Toronto shipped him out when O’Neal and Chris Bosh could not find a rhythm on the court, O’Neal’s expiring contract ultimately was used by Miami to clear cap space.
“They have a great tandem down there, but the Celtics have the best team,” O’Neal told reporters in Boston. “I had a great time in Miami and I had a chance to re-sign with them. But I thought this is where I was meant to be.
“I knew what they were trying to do. But it comes down to fit, personalities and the style of play, and Boston has all of that for me.
“It was the most important choice I made in my career. This was the first time I even became a free agent in 14 years. It was very difficult, but I felt it was important over the next two years to be where the focus was on winning now and not worrying about chemistry, not worrying about anything.”
Whatever moves get made this summer and into the fall, the East is a three-horse race featuring, in no particular order, Boston, Miami and Orlando.
One of those teams will play for the NBA championship, making for one heck of a race to avoid finishing with the third seed when the post-season rolls around.
No team features a better point guard than Rajon Rondo.
No team features a more dominant big than Dwight Howard.
No team is more explosive from the wing position than Miami.
At the end of the day, interior defence, protecting the basket and the glass are the areas that separate good from greatness.
O’Neal, assuming Perkins does undergo a full recovery, gives Boston a leg up because no team can throw out as many bigs than the Celtics.

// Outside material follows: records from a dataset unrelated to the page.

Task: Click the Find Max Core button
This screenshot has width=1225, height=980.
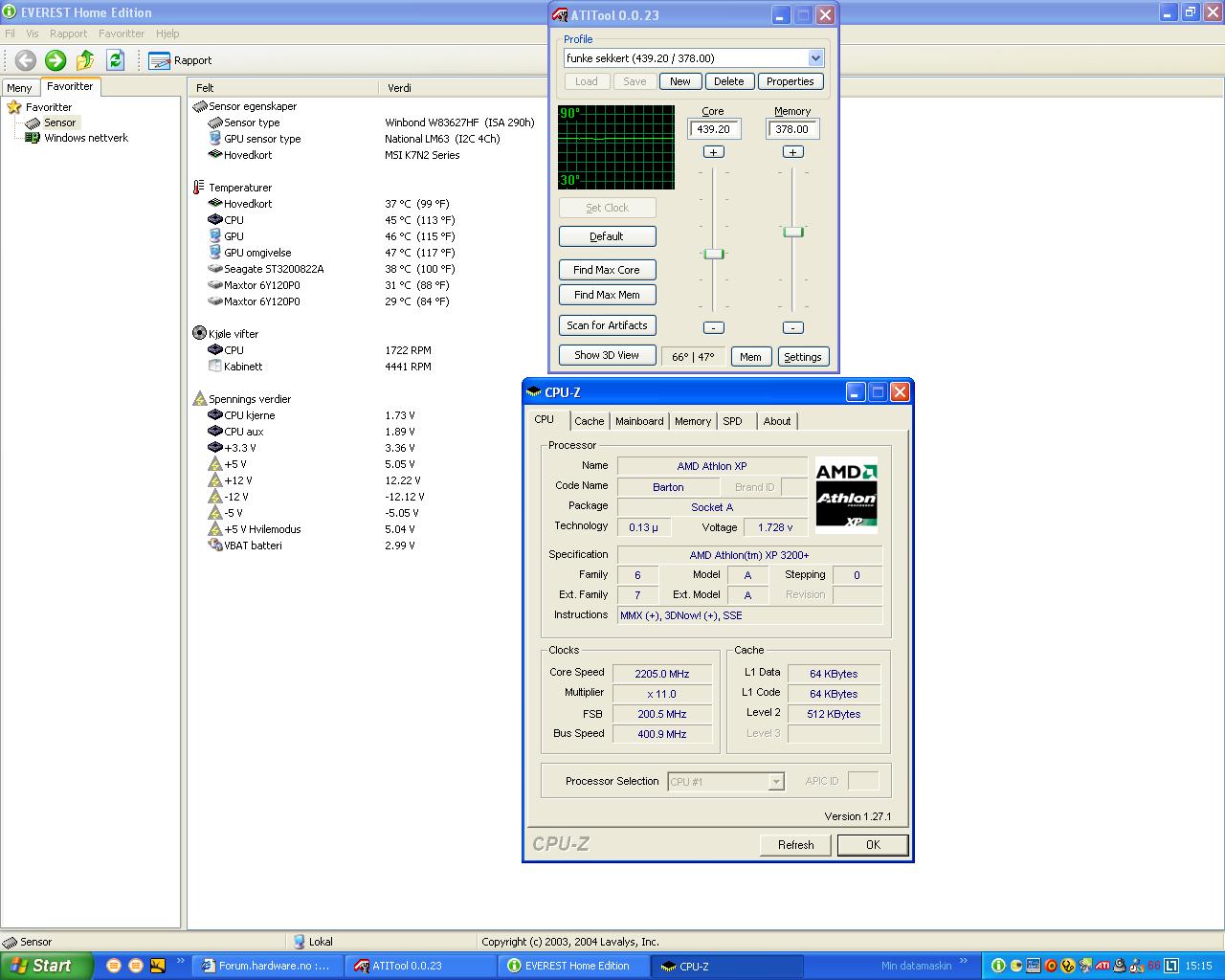Action: (607, 270)
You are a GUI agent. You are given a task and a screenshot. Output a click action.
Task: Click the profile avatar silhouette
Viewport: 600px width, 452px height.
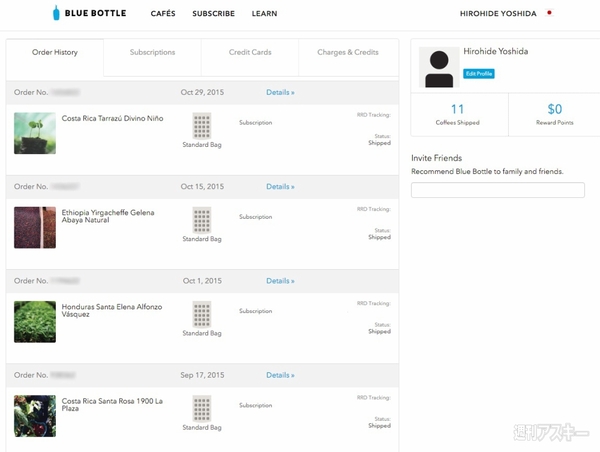[x=438, y=68]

O’Neal, 31, agreed to a two-year deal with Boston for $12 million US. Pocket change, an amount that pales in comparison to the $20 million J.O. made in the final year of his deal last season in Miami.
At this stage in his career, it’s all about winning for O’Neal.
“I’m not concerned about shots or minutes,’’ added O’Neal. “It’s winning. At the end of the day, the validation is whether you’ve won or not.”
O’Neal spoke to all the parties associated with the Celtics, but the words that struck home were expressed by Rondo.
“(Rondo) just told me what they expect on a daily basis and their focus,’’ O’Neal said. “All I heard was championship run, championship run.
“When you hear that, it’s like Christmas all over again. The last four or five years, it’s been basically talking about let’s make the playoffs. That’s very difficult when I’m coming into the stretch run of my career, which is basically the end of my career.”